>> BEGIN Material supplied

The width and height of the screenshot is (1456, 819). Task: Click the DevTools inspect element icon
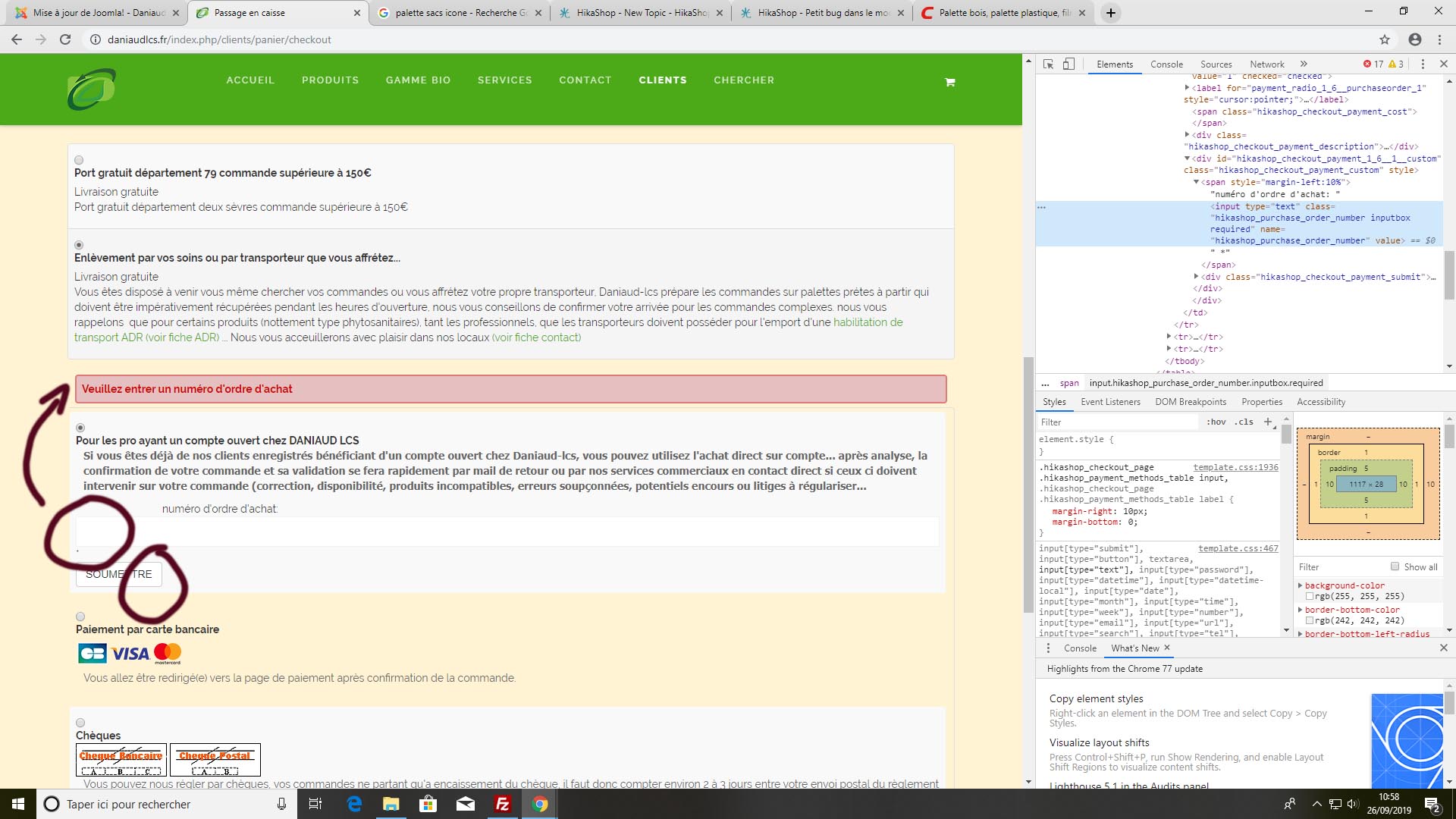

>> END Material supplied
>> BEGIN Material supplied

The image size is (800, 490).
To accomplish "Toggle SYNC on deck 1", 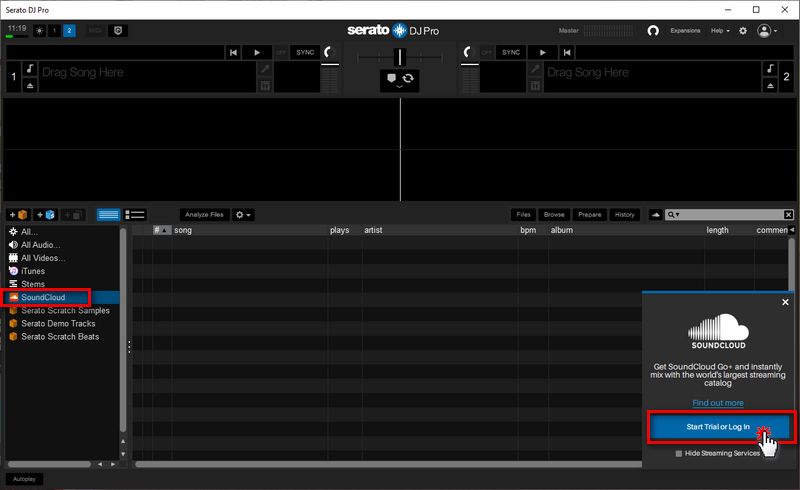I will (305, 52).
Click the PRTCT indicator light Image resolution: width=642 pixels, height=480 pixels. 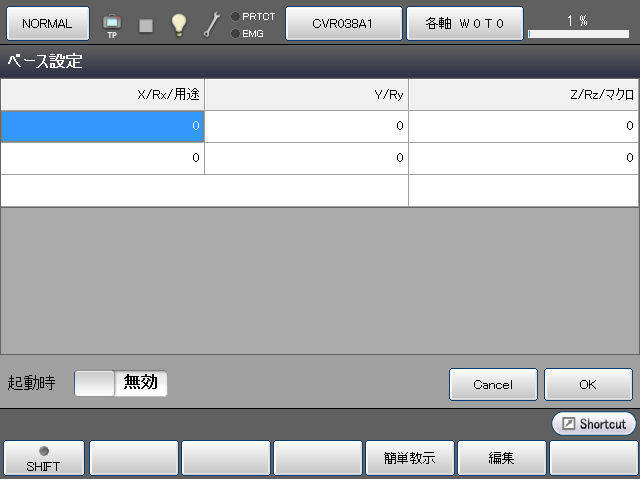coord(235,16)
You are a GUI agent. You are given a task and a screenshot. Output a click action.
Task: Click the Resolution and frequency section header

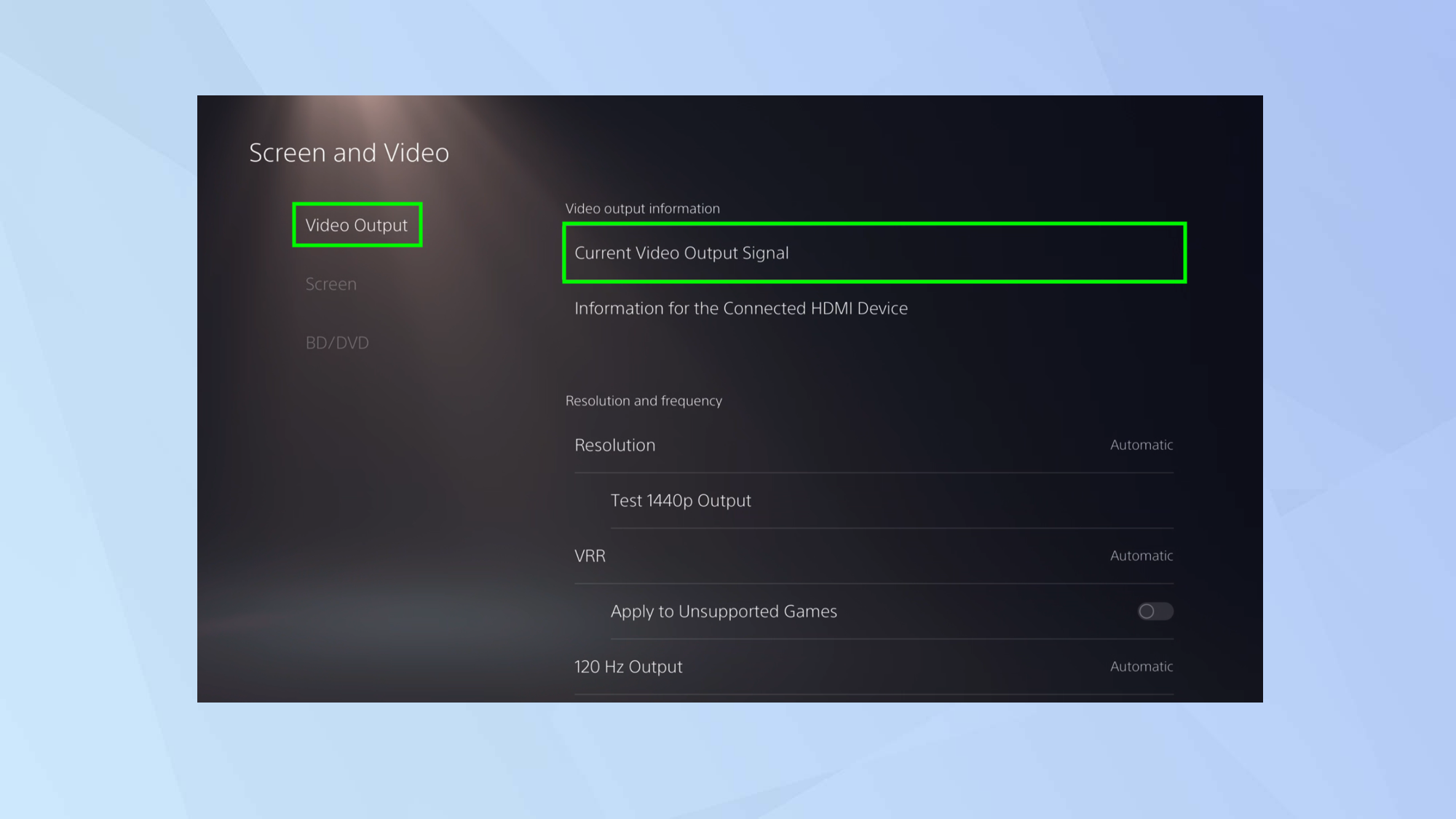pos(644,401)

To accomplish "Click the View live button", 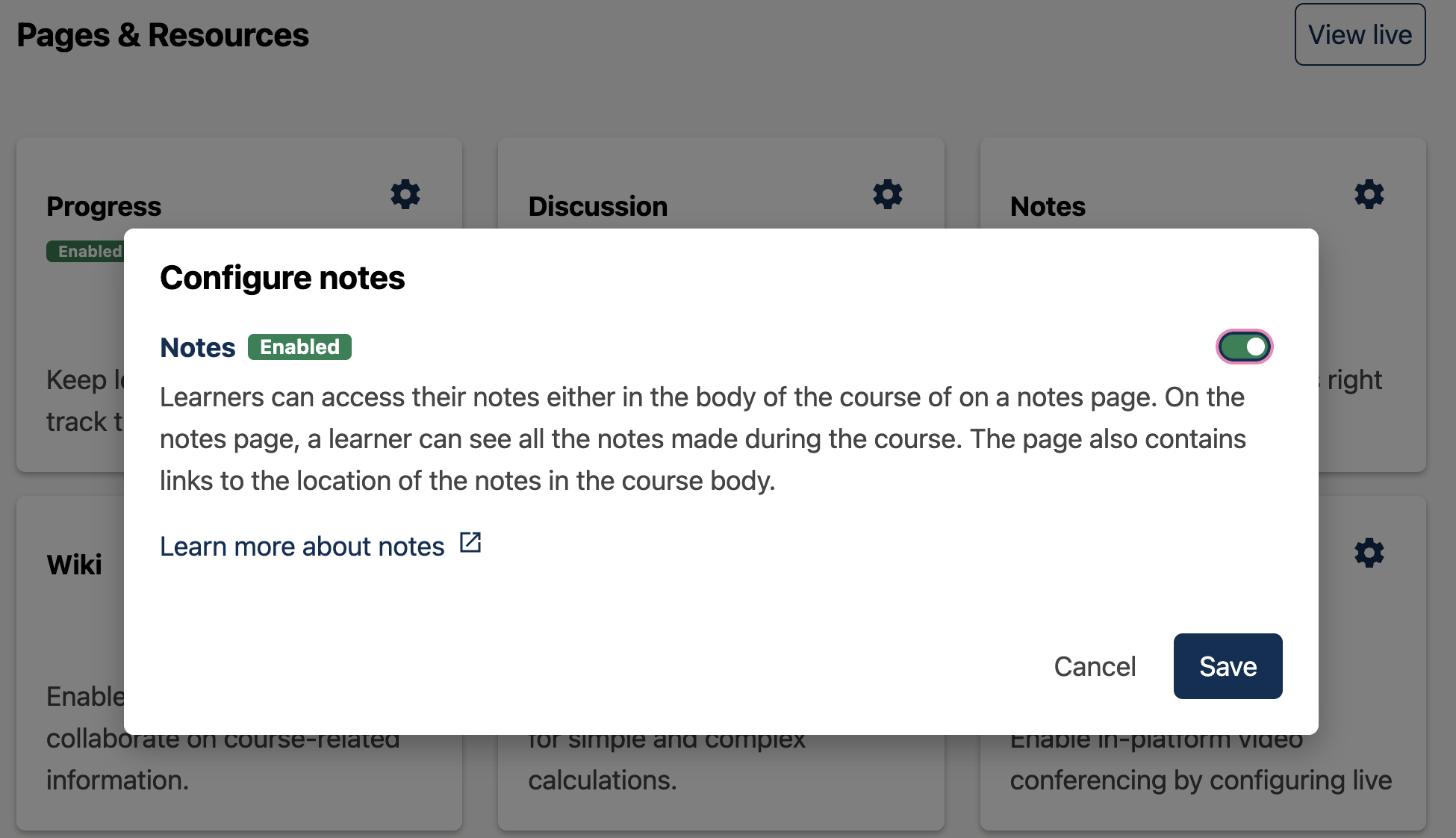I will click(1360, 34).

>> END Material supplied

Exercise prompt: Return every line of the rows above that contains the string "screenshot", copied in full.

Solution for this exercise:
The width and height of the screenshot is (1456, 819). Task: Click the DevTools inspect element icon
You are a GUI agent. You are given a task and a screenshot. Output a click action.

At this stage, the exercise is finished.